Discussion: Theoretical aspects of Bayes linear

Overview

The Bayes linear approach is similar in spirit to conventional Bayes analysis, but derives from a simpler system for prior specification and analysis, and so offers a practical methodology for analysing partially specified beliefs for larger problems. The approach uses expectation rather than probability as the primitive for quantifying uncertainty; see De Finetti (1974, 1975).

For a discussion on the differences between Bayes linear and full Bayes approaches to emulation see AltGPorBLEmulator.

Notation

Given the vector \(X\) of random quantities, then we write \(\textrm{E}[X]\) as the expectation vector for \(X\), and \(\textrm{Var}[X]\) as the variance-covariance matrix for the elements of \(X\). Given observations \(D\), we modify our prior expectations and variances to obtain adjusted expectations and variances for \(X\) indicated by a subscript, giving \(\textrm{E}_D[X]\), and \(\textrm{Var}_D[X]\).
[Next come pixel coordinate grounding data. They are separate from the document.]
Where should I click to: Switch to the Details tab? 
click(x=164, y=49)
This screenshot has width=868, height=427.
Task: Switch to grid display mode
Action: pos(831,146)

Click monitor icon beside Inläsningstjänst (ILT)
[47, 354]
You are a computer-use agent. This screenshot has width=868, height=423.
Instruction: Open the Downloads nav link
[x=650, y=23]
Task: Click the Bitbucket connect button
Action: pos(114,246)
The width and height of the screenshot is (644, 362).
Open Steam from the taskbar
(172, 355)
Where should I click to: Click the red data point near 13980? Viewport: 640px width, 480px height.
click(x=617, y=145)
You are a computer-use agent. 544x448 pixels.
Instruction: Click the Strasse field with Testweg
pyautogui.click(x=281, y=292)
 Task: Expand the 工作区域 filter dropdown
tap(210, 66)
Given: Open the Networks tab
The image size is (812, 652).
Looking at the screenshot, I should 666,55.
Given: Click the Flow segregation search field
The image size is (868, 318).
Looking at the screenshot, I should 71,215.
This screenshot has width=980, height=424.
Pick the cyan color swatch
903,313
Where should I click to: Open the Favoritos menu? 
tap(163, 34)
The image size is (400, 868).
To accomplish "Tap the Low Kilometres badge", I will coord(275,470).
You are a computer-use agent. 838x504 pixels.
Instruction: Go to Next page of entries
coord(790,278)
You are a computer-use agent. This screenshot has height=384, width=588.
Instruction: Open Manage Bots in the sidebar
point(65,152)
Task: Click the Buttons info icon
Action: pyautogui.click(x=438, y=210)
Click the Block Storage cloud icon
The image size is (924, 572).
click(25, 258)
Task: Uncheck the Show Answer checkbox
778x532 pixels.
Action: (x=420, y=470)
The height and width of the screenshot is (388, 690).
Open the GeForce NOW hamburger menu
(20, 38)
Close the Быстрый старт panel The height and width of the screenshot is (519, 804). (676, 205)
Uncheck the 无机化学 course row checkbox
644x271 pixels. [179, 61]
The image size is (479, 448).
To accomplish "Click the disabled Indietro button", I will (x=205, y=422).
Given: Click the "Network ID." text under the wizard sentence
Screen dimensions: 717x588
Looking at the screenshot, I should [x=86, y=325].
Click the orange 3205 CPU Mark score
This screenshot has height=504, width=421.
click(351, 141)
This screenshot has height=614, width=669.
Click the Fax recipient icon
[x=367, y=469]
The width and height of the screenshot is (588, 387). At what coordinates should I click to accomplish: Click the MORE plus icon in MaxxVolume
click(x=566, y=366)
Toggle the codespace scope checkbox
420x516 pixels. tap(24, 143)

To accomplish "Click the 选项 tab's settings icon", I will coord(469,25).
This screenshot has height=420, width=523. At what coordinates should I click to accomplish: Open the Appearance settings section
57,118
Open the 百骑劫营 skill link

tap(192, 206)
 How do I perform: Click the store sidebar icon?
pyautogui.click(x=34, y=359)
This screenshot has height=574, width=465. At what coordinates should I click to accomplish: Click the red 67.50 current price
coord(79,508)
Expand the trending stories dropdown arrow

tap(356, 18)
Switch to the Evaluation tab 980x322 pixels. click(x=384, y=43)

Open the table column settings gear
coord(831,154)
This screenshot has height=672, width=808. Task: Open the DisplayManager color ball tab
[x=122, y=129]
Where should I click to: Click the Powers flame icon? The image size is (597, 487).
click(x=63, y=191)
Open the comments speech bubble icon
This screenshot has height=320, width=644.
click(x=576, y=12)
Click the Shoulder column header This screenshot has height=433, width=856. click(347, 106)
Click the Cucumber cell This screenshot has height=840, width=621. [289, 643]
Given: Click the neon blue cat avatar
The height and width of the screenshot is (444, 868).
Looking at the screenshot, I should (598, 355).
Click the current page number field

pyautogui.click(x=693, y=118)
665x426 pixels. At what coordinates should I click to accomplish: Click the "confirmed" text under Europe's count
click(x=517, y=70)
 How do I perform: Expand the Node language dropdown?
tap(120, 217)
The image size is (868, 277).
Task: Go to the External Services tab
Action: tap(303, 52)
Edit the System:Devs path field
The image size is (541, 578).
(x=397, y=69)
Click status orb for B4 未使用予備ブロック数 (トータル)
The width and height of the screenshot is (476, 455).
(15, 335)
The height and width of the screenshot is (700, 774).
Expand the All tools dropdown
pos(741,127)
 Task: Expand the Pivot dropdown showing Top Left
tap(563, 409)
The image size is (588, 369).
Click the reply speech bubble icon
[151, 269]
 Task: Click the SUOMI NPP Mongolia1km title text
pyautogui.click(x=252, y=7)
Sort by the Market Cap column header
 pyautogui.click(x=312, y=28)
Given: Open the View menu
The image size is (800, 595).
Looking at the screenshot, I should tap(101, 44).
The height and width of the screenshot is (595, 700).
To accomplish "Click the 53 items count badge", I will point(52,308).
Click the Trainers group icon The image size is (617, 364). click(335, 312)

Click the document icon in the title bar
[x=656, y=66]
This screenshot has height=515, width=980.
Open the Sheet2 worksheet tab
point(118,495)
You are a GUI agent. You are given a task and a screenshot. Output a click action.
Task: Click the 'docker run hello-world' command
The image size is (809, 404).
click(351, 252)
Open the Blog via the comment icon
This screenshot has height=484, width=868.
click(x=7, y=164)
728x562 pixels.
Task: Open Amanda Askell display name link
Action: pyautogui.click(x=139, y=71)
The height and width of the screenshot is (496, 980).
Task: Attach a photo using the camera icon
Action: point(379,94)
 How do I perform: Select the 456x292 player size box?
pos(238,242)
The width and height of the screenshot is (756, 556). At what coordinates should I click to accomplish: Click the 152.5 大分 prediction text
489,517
Aspects of the relationship between the adjusted expectation \(\textrm{E}_D[X]\) and the conditional expectation \(E[X|D]\) are discussed later in this page.

Foundations of Bayes linear methods

Let \(C=(B,D)\) be a vector of random quantities of interest. In the Bayes linear approach, we make direct prior specifications for that collection of means, variances and covariances which we are both willing and able to assess. Namely, we specify \(\textrm{E}[C_i]\), \(\textrm{Var}[C_i]\), \(\textrm{Cov}[C_i,C_j]\) for all elements \(C_i\), \(C_j\) in the vector \(C\), \(i\neq j\). Suppose we observe the values of the subset \(D\) of \(C\). Then, following the Bayesian paradigm, we modify our beliefs about the quantities \(B\) given the observed values of \(D\)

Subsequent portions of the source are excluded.